* **Your task**: From the line that contains "You are a computer-use agent. Image resolution: width=881" to the last line of the records below, retype each line exactly; leave out everything else.

————

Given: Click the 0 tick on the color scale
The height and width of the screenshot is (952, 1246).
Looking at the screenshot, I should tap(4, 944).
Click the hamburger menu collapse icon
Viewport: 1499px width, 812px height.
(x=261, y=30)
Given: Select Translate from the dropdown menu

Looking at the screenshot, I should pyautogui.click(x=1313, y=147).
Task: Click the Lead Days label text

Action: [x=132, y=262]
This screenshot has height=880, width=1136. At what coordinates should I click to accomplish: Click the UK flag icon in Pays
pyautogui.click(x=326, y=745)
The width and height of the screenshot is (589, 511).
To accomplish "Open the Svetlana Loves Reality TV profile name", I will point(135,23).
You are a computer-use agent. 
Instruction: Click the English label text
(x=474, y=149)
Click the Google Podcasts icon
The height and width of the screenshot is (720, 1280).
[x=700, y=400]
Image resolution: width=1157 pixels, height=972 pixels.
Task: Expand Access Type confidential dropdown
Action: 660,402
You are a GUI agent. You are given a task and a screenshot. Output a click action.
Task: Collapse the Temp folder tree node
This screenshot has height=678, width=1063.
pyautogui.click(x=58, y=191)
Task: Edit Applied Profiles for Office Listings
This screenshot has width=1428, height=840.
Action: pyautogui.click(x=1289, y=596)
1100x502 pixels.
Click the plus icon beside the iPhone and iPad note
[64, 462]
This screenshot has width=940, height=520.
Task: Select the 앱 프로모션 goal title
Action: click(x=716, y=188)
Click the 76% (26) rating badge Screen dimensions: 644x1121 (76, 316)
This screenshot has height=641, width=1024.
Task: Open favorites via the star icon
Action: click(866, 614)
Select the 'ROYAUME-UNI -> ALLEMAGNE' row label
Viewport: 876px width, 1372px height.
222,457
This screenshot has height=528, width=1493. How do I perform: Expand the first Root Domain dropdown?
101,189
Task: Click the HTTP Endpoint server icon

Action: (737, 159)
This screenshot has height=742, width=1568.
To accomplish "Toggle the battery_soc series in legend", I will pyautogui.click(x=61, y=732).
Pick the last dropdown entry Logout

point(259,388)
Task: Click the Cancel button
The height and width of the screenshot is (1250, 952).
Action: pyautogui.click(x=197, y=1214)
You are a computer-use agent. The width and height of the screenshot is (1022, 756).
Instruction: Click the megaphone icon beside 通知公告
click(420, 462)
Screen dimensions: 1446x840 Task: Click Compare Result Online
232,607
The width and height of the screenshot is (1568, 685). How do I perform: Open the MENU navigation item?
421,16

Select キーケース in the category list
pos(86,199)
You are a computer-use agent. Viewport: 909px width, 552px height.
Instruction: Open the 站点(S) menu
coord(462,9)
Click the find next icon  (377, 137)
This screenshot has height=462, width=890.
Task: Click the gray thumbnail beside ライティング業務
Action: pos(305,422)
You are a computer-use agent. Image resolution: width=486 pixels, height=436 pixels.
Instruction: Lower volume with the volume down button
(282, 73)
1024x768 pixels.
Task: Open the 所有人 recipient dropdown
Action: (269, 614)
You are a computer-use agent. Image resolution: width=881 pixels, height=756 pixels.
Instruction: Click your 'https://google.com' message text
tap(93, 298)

————

* **Output for this exercise**:
You are a computer-use agent. Image resolution: width=881 pixels, height=756 pixels.
Instruction: Click your 'https://google.com' message text
tap(93, 298)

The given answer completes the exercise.